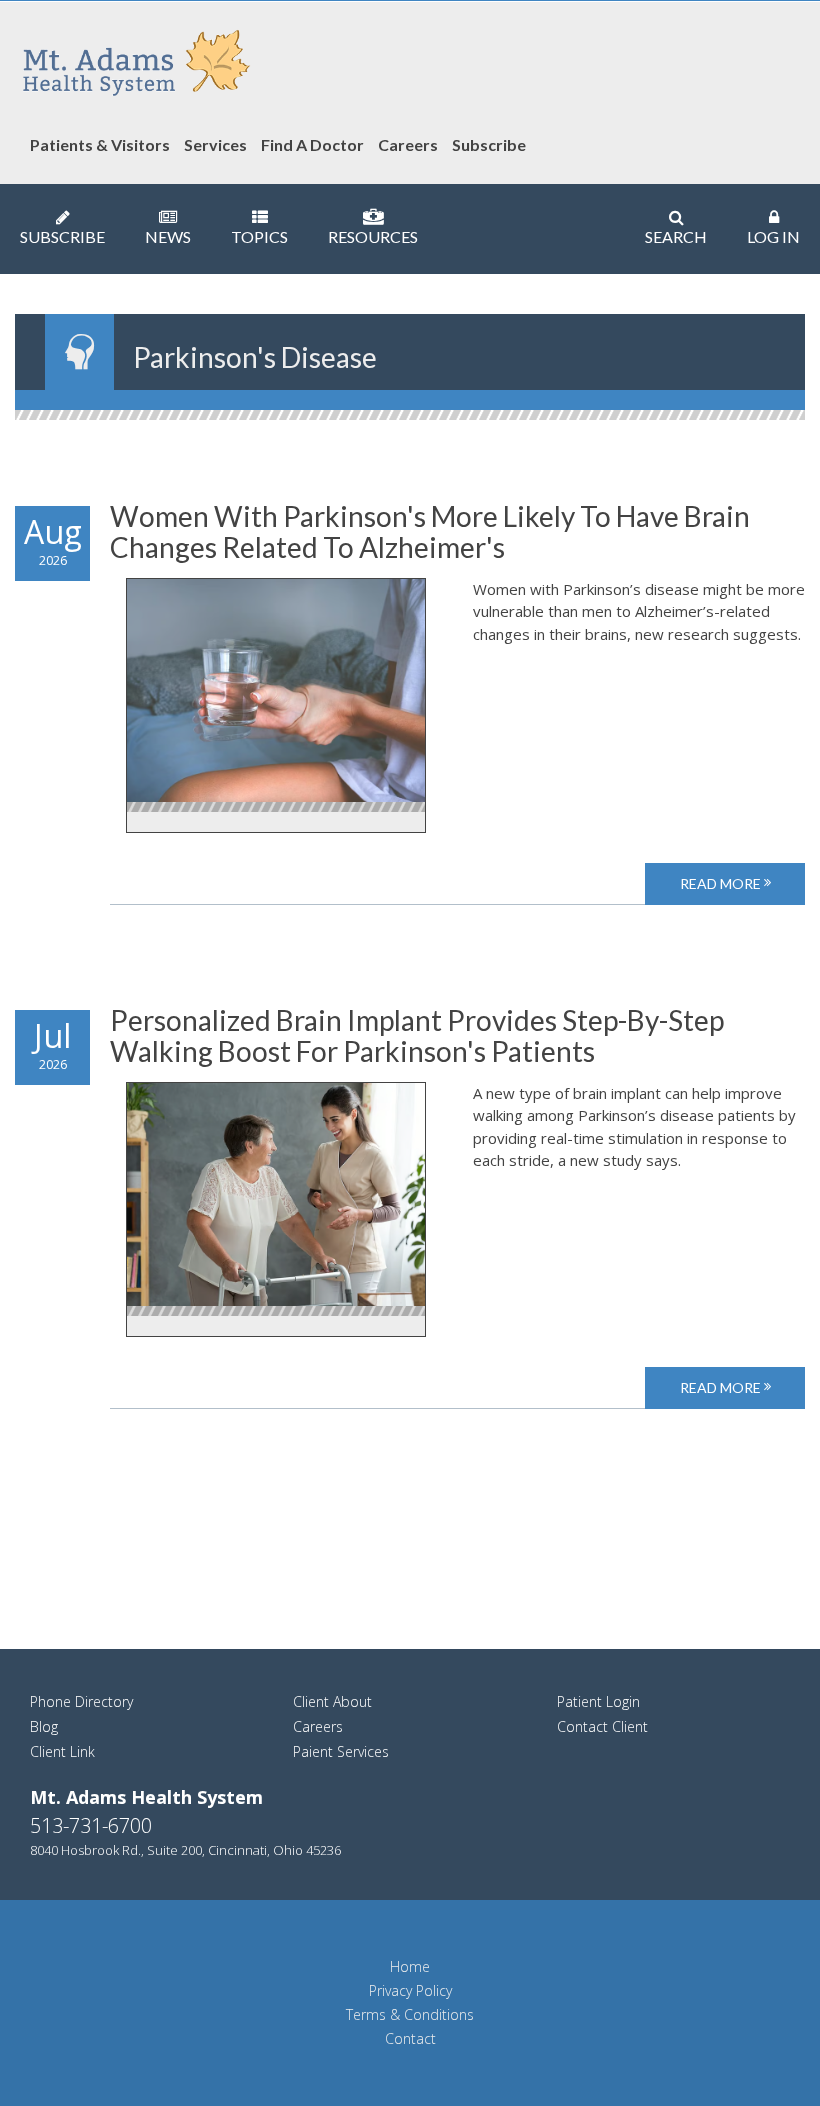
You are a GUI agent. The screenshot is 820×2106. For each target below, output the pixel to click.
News (168, 236)
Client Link (62, 1751)
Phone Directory (81, 1701)
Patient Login (598, 1701)
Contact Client (602, 1726)
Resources (373, 236)
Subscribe (62, 236)
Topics (259, 236)
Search (676, 236)
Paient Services (341, 1751)
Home (410, 1967)
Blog (44, 1726)
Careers (318, 1726)
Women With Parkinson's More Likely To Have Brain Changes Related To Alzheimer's (430, 531)
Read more (722, 883)
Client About (332, 1701)
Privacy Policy (410, 1991)
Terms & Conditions (410, 2015)
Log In (773, 236)
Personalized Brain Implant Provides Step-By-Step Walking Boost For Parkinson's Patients (417, 1035)
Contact (410, 2039)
•••
The task — In the records above, find each line that mentions the string "Brain", then copy it.

Solution for this exercise —
Women With Parkinson's More Likely To Have Brain Changes Related To Alzheimer's (430, 531)
Personalized Brain Implant Provides Step-By-Step Walking Boost For Parkinson's Patients (417, 1035)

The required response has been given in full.